The code is similar to Example 32.2.1 but with more complicated gradient and Hessian. To avoid notational confusion, it uses
x for the vector \((x_1, x_2)\) and v for the vector \((x_1, x_2, \lambda)\text{.}\) The functions Fg and Fh below are the gradient and Hessian of the function
\begin{equation*}
F(x_1, x_2, \lambda) = x_1^4 + \exp(3x_1+x_2) - \lambda (x_1^2 + x_2^2 - 1)
\end{equation*}
We equate
Fg to zero vector, and use Fh according to Newton’s method.f = @(x) x(1)^4 + exp(3*x(1)+x(2));
Fg = @(v) [4*v(1)^3 + 3*exp(3*v(1) + v(2)) - v(3)*(2*v(1)); ...

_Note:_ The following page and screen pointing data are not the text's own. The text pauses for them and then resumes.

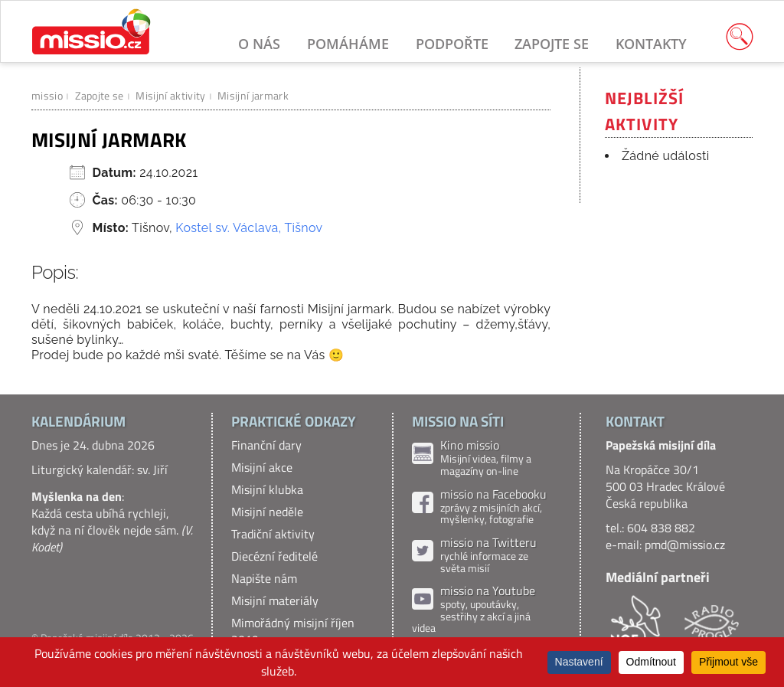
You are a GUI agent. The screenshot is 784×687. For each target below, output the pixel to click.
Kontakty (651, 44)
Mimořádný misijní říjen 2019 (292, 631)
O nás (259, 44)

exp(3*v(1) + v(2)) - v(3)*(2*v(2)); ...
-(v(1)^2 + v(2)^2 - 1)];
Fh = @(v) [12*v(1)^2 + 9*exp(3*v(1) + v(2)) - v(3)*2, 3*exp(3*v(1) + v(2)), -(2*v(1)); ...

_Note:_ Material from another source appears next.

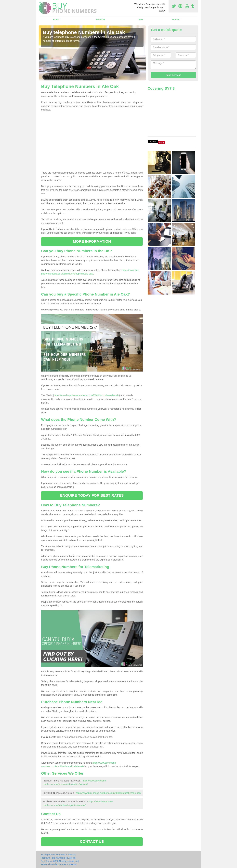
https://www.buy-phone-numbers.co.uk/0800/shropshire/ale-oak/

3*exp(3*v(1) + v(2)), exp(3*v(1) + v(2)) - v(3)*2, -(2*v(2)); ...
-2*v(1), -2*v(2), 0];
v = randn(3, 1);
max_tries = 10000;
for k=1:max_tries
dv = -Fh(v)\Fg(v);
v = v + dv;
if norm(dv) < 1e-6
break
end
end
x = v(1:2);
if k < max_tries
fprintf('Found x = (%g, %g) with f(x) = %g after %d steps\n', x, f(x), k);
else
disp('Failed to converge')
end
The method converges quickly and the point it finds satisfies to constraint. But this point is often a maximum rather than a minimum of the function. As usual with Newton’s method, the situation can be improved by running a rough search algorithm first, just to locate a good starting point.